BTW2 - How would YOU control immigration?
When individual worker's rights are defended against harassment for example, they do society at large a service. But to keep society from functioning through blocking transport - is in no way constructive.
I would say that this depends on the political justification for blocking transportation. If it is done for frivolous reasons (if, for instance, the train drivers strike because they don't like the colour of the new trains) it would clearly be objectionable. But if it is done for grave reasons (for instance, if the government plans to start colonial war)... not so much.
I think it goes beyond the scope of the present exchange to lay down hard and fast rules for the circumstances under which striking for political reasons is appropriate.

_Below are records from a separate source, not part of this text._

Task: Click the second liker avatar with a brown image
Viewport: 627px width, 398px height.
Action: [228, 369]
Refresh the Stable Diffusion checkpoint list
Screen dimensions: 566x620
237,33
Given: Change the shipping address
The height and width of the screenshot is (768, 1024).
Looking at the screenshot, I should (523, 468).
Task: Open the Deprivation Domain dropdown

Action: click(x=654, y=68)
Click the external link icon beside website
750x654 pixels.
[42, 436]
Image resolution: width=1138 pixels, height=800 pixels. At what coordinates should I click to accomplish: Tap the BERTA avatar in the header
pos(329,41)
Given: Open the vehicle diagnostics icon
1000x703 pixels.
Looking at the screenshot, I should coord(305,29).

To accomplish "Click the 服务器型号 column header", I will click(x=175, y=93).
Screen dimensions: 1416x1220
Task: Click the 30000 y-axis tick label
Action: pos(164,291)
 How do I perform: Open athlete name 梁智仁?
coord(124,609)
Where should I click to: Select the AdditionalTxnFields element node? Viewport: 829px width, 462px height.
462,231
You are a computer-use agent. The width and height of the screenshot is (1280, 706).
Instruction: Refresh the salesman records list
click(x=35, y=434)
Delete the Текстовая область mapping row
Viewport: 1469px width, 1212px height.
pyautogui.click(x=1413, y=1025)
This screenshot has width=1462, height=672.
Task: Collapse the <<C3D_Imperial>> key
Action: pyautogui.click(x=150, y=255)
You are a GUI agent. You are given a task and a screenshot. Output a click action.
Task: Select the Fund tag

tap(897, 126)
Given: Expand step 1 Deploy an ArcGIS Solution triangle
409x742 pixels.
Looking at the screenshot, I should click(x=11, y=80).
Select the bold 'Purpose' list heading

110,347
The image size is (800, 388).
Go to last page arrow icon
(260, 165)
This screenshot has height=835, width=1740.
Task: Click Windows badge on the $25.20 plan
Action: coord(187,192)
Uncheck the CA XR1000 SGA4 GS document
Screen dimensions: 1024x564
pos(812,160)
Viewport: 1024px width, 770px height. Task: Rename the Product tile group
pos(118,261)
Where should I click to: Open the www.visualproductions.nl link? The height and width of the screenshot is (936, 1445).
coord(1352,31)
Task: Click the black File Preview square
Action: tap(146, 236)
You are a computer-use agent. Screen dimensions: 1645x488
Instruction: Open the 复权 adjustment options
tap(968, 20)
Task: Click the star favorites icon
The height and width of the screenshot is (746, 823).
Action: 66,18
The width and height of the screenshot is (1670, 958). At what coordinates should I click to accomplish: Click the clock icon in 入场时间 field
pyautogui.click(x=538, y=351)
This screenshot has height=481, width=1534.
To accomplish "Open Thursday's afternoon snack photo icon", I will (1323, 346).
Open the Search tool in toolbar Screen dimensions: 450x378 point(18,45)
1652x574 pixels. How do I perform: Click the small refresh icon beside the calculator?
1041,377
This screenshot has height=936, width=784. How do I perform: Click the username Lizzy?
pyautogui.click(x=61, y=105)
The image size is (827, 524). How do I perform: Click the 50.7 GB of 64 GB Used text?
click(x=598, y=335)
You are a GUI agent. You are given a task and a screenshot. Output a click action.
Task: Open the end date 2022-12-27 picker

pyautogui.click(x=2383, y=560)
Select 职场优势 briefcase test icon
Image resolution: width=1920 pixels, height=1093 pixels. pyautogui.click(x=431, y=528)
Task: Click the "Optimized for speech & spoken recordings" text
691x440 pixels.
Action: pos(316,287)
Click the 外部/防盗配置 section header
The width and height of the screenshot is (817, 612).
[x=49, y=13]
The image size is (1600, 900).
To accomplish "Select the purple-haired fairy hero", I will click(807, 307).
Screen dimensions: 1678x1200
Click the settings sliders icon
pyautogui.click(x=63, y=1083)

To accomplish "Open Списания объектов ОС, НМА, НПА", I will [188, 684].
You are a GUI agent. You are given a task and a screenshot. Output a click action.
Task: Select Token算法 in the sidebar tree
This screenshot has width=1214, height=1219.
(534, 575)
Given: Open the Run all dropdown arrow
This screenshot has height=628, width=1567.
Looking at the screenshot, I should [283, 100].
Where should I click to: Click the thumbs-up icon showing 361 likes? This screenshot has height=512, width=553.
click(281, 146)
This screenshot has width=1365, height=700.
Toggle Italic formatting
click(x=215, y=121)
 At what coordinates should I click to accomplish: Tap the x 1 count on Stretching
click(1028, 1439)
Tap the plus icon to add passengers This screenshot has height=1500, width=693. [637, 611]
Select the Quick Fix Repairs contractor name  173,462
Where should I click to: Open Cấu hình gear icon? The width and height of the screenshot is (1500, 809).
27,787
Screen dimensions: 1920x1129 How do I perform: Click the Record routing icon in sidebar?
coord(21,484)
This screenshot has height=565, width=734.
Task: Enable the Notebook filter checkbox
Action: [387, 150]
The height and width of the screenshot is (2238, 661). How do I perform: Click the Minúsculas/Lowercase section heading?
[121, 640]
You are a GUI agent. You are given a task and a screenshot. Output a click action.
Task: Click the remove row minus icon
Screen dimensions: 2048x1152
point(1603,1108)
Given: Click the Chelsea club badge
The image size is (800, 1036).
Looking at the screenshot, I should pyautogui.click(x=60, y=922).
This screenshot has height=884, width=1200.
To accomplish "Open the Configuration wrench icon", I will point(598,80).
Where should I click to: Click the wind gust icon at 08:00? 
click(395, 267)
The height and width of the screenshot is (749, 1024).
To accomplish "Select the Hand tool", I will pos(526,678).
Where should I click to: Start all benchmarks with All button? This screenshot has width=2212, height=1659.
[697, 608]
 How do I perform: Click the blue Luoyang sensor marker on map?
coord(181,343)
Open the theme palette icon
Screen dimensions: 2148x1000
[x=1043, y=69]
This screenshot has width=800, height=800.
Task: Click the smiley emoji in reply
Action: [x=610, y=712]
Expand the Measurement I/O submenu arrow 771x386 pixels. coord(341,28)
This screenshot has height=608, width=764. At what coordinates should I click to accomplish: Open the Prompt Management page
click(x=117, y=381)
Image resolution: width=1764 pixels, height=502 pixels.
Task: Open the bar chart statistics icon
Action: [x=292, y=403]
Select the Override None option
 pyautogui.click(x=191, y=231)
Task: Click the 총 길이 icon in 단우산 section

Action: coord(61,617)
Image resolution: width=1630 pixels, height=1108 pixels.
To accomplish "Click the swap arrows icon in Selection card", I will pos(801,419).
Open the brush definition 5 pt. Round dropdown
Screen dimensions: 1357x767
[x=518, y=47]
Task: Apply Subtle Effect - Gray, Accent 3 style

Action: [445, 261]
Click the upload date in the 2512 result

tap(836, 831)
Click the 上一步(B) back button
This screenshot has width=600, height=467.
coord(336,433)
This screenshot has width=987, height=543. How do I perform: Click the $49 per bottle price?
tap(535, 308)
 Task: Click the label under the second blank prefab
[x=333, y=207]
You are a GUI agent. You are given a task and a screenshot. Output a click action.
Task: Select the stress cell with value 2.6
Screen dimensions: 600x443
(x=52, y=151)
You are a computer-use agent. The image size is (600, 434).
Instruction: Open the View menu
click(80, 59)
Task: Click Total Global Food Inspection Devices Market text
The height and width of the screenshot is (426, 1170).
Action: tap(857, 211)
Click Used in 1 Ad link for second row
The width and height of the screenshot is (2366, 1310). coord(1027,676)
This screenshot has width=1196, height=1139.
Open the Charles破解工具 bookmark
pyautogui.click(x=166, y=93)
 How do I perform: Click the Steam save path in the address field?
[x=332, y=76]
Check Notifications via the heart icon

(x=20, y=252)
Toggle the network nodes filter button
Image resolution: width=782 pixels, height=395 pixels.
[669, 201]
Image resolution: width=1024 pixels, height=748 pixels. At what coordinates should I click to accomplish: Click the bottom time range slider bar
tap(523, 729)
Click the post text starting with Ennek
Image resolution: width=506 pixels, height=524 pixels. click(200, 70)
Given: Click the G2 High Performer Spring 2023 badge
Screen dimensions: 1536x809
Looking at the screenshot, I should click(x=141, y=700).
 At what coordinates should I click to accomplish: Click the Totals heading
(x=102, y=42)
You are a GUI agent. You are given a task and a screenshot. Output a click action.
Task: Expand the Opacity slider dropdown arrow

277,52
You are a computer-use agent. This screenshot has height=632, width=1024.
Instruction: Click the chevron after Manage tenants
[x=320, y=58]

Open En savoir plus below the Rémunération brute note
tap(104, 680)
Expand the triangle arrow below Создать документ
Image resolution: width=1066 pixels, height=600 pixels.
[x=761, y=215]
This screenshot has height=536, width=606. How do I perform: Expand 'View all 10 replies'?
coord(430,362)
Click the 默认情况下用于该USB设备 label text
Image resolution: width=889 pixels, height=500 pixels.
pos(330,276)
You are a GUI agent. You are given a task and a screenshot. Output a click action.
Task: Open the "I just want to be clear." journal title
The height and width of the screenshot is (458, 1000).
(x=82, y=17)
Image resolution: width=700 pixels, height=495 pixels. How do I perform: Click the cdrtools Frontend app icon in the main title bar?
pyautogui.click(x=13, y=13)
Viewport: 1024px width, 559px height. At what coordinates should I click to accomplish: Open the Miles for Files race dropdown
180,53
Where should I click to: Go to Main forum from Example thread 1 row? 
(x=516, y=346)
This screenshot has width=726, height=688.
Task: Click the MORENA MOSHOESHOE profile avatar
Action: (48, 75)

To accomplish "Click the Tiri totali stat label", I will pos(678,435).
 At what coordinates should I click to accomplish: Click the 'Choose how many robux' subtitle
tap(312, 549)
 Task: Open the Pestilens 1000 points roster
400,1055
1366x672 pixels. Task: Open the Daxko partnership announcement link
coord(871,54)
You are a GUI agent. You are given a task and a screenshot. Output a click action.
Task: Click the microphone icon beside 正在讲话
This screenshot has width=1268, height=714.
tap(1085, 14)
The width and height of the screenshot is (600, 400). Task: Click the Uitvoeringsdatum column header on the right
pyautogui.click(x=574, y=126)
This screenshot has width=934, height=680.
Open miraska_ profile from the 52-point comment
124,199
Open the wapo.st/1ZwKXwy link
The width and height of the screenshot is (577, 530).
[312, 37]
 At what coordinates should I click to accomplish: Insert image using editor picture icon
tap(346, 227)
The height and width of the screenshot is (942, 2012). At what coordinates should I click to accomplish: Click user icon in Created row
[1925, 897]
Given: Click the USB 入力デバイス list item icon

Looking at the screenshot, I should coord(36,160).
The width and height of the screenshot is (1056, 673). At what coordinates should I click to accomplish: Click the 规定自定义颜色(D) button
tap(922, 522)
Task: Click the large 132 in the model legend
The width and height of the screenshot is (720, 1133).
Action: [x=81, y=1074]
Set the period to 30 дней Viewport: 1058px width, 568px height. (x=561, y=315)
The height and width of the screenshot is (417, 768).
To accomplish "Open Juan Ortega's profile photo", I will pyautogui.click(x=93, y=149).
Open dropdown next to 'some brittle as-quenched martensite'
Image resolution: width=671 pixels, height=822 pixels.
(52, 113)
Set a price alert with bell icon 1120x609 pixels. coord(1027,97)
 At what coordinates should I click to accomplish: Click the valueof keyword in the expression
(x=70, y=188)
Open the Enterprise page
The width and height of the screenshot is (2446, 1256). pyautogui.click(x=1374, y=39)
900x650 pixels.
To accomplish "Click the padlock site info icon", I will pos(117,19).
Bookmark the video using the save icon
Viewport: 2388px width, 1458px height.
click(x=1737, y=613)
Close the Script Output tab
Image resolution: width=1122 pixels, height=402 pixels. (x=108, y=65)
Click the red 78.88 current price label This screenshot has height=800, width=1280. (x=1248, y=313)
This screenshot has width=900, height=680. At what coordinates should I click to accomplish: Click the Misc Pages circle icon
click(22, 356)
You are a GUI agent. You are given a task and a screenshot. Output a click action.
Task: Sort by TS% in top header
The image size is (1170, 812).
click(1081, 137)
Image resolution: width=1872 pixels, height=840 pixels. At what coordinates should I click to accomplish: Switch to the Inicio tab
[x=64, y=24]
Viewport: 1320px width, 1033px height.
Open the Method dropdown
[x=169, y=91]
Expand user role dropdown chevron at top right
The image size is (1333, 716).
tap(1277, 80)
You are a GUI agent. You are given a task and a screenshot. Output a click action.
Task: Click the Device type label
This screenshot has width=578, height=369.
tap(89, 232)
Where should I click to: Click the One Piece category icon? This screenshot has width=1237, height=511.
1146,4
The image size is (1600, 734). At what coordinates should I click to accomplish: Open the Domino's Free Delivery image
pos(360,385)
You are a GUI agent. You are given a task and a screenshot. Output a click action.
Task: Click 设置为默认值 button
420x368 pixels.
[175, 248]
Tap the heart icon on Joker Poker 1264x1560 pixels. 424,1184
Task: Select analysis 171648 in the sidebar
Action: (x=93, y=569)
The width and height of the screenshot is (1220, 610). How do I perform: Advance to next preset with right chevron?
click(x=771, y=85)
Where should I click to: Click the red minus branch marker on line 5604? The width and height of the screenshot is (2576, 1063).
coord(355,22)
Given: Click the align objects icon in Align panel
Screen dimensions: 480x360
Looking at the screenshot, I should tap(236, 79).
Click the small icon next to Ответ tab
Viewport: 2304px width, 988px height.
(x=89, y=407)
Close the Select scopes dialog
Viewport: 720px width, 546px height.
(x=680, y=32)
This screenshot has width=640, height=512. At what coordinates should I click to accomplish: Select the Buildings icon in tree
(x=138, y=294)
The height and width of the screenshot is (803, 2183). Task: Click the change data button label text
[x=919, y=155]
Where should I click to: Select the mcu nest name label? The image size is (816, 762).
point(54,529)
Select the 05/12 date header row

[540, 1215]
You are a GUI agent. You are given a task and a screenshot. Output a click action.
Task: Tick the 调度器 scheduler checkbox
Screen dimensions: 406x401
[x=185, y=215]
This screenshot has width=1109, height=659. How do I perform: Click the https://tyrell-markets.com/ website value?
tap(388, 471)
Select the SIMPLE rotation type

All I want to point out is that there is a legitimate political discussion as to the merits of blocking crucial infrastructure, and that this discussion must be had in each individual instance before issuing condemnations.
As an aside, ways exist to insulate the strategic infrastructure against strikes. I described one of them here. It does not completely prevent strikes - I think that'd be impossible - but it largely does prevent frivolous strikes.
I object to the term "revolution" because it has overtones of violence and because it seems to me to imply the imposition of a radically different constitution.
I don't condone violent revolutions in any but the most extreme cases - for a combination of ideological and pragmatic reasons. And I think that most Western European constitutions are reasonably serviceable as they are - oh, there are certainly things I'd like to see changed here and there, but nothing quite dramatic enough to justify calling it revolutionary.
What I call for is a cultural and political change, more than an institutional one. An evolutionary change, if you will, as opposed to a revolutionary one.
That's not to say that strikes - general strikes in particular - do not have some of the characteristics of revolutions. They do - a fact which has inspired some syndicalists who do desire a revolutionary change to the way society is structured to propose general strikes as a means to achieve such change without bloodshed, terror, purges and all the assorted nastiness that usually accompanies violent revolutions.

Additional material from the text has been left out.